Les orgueilleux, les hommes vains, impérieux, fastueux et prodigues, ne connaissent aucunement l'art de faire du bien. Aussi sont-ils communément des ingrats : il n'y a que les personnes sensibles qui sachent obliger.
De l'ingratitude
N'est-il pas surprenant de rencontrer tant d'ingrats sur la terre ?
Néanmoins plusieurs causes semblent concourir pour les multiplier. L'orgueil et la vanité paraissent être en général les vraies sources de l'ingratitude. On surfait son propre mérite, et chacun alors regarde les bienfaits qu'il reçoit comme des dues. Chacun croit trouver en soi la raison suffisante des services qu'on lui rend et n'en veut avoir obligation qu'à lui-même. D'ailleurs, on craint les avantages que l'on peut donner à ceux de qui l'on reçoit des bienfaits; on appréhende qu'ils ne soient tentés d'abuser de la supériorité ou des droits qu'ils acquièrent. On a honte d'avouer que l'on dépend d'eux et que l'on besoin de leur secours pour sa propre félicité.
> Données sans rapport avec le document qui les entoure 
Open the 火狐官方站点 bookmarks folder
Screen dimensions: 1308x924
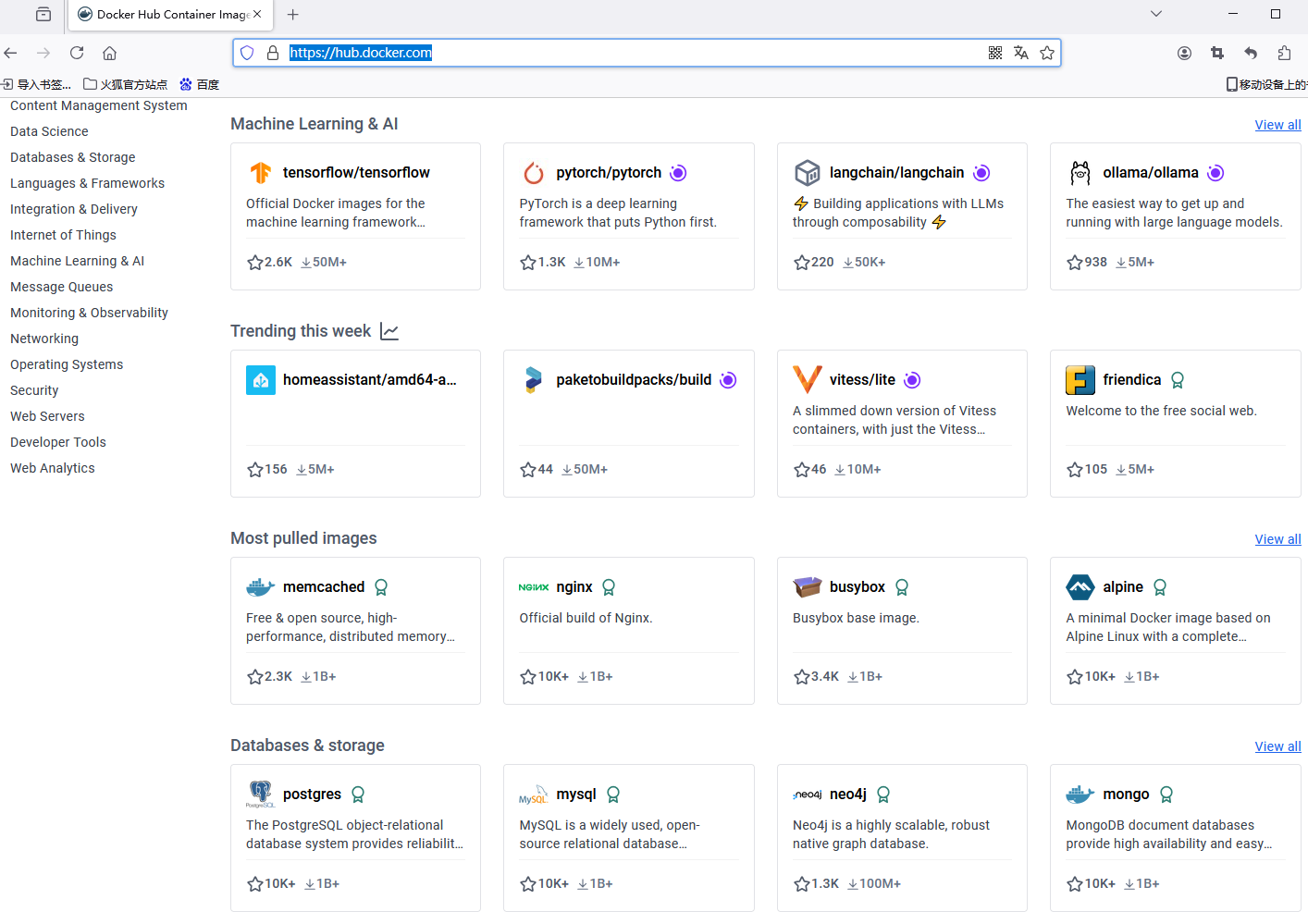pyautogui.click(x=126, y=84)
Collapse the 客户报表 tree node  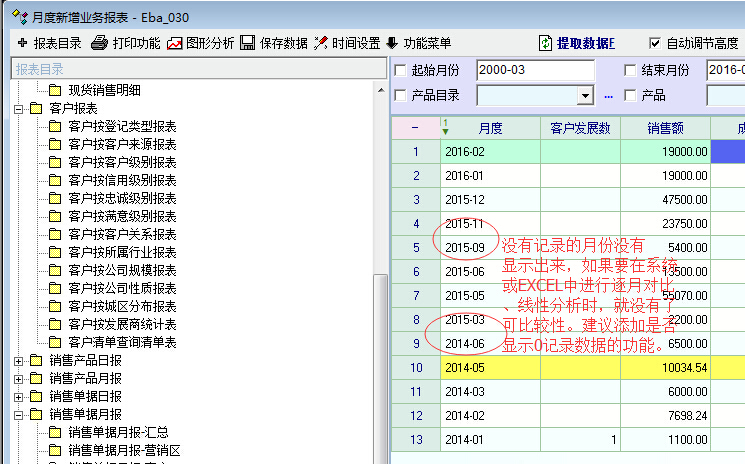[18, 108]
Enfin, on craint qu'ils ne mettent à leurs bienfaits un si haut prix qu'on ne puisse les payer. On a très bien comparé les ingrats aux mauvais débiteurs qui redoutent la rencontre de leurs créanciers. Enfin, l'envie, cette passion fatale qui s'irrite même des bienfaits qu'elle reçoit et qui rend injuste et cruel envers ceux que l'on devrait chérir et considérer, devient souvent la cause de la plus noire ingratitude.
Un gouvernement injuste familiarise les esprits des sujets avec l'injustice et fait que peu à peu ils s'accoutument à la voir sans horreur.
Toujours à portée des faveurs et des grâces, le courtisan n'est occupé qu'à exciter et fomenter les passions du maître, qu'à l'endormir dans le vice pour l'empêcher d'entendre les gémissements de son peuple. La patrie n'est au yeux du courtisan qu'un pays de conquête fait pour être mis sans cesse à contribution.
D'où l'on voit que partout où le despotisme a fixé sa demeure, il ne peut y avoir qu'une longue chaîne de tyrans qui, chacun dans leurs sphères, font éprouver au peuple des vexations sans nombre.